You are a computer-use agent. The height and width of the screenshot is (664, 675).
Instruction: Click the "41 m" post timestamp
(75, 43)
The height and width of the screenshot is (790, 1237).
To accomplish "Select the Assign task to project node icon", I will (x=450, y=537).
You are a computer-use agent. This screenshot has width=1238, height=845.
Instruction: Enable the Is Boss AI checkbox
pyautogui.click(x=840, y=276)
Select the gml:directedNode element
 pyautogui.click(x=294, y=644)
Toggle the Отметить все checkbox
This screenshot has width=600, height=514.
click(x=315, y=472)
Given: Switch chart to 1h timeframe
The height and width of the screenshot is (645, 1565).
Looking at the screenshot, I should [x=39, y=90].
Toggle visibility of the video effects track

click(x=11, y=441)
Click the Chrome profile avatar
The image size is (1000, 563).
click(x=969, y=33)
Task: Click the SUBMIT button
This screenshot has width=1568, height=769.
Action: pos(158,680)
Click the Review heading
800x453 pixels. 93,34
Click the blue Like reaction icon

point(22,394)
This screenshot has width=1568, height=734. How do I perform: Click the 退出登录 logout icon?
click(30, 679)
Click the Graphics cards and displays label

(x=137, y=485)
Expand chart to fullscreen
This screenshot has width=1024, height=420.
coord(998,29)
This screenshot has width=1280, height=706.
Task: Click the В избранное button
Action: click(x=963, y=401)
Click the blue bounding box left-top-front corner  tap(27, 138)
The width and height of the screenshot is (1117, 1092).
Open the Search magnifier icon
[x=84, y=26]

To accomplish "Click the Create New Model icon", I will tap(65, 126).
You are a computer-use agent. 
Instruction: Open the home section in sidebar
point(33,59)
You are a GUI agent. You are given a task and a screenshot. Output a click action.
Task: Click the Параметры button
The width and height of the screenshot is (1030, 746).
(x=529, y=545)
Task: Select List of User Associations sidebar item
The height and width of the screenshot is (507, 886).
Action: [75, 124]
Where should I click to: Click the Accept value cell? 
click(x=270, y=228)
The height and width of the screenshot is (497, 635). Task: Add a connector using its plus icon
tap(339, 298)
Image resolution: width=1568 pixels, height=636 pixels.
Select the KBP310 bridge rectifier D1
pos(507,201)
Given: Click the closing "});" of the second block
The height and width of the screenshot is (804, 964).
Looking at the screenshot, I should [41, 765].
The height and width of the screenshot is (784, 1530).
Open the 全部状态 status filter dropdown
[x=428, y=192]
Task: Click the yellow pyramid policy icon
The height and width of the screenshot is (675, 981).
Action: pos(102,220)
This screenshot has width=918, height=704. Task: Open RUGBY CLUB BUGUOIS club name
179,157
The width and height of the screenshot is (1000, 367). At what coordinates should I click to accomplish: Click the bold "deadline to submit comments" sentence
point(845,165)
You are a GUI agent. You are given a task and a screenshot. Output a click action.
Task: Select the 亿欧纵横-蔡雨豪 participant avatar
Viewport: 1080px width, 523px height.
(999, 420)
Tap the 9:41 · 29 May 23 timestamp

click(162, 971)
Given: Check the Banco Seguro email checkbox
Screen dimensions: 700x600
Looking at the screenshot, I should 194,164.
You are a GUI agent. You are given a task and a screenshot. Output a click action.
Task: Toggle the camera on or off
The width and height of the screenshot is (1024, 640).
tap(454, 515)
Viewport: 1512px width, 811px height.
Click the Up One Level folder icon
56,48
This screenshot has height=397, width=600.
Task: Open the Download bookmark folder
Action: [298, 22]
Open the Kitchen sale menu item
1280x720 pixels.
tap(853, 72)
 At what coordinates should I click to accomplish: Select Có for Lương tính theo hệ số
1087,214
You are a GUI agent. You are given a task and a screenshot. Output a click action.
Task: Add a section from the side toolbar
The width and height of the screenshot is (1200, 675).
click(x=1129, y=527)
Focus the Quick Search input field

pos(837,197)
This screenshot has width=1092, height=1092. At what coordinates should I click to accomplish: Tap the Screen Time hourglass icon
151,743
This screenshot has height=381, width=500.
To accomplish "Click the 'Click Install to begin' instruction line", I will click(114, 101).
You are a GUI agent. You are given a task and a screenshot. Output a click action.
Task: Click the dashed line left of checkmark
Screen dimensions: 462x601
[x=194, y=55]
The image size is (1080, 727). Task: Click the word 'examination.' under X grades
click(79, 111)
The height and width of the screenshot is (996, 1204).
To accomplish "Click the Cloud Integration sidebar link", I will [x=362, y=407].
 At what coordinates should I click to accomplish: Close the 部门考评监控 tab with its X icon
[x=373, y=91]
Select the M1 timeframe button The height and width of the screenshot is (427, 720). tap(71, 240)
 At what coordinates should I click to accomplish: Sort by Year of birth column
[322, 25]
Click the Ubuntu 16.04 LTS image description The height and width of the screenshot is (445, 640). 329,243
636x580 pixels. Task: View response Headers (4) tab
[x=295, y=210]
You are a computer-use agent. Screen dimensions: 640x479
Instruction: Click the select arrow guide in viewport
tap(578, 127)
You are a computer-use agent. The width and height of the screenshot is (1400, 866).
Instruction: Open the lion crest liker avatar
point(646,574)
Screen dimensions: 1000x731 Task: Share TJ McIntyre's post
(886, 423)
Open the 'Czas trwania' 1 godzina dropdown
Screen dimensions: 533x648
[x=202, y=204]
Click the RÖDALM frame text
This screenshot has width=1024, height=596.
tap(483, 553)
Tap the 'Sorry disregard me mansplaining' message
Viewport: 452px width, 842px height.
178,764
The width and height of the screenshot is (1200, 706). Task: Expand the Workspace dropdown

┄┄┄┄┄┄┄┄┄┄

Respond with the number of lines in the entries that include the string "timeframe", and nothing besides.

▸ WRITTEN SOLUTION
2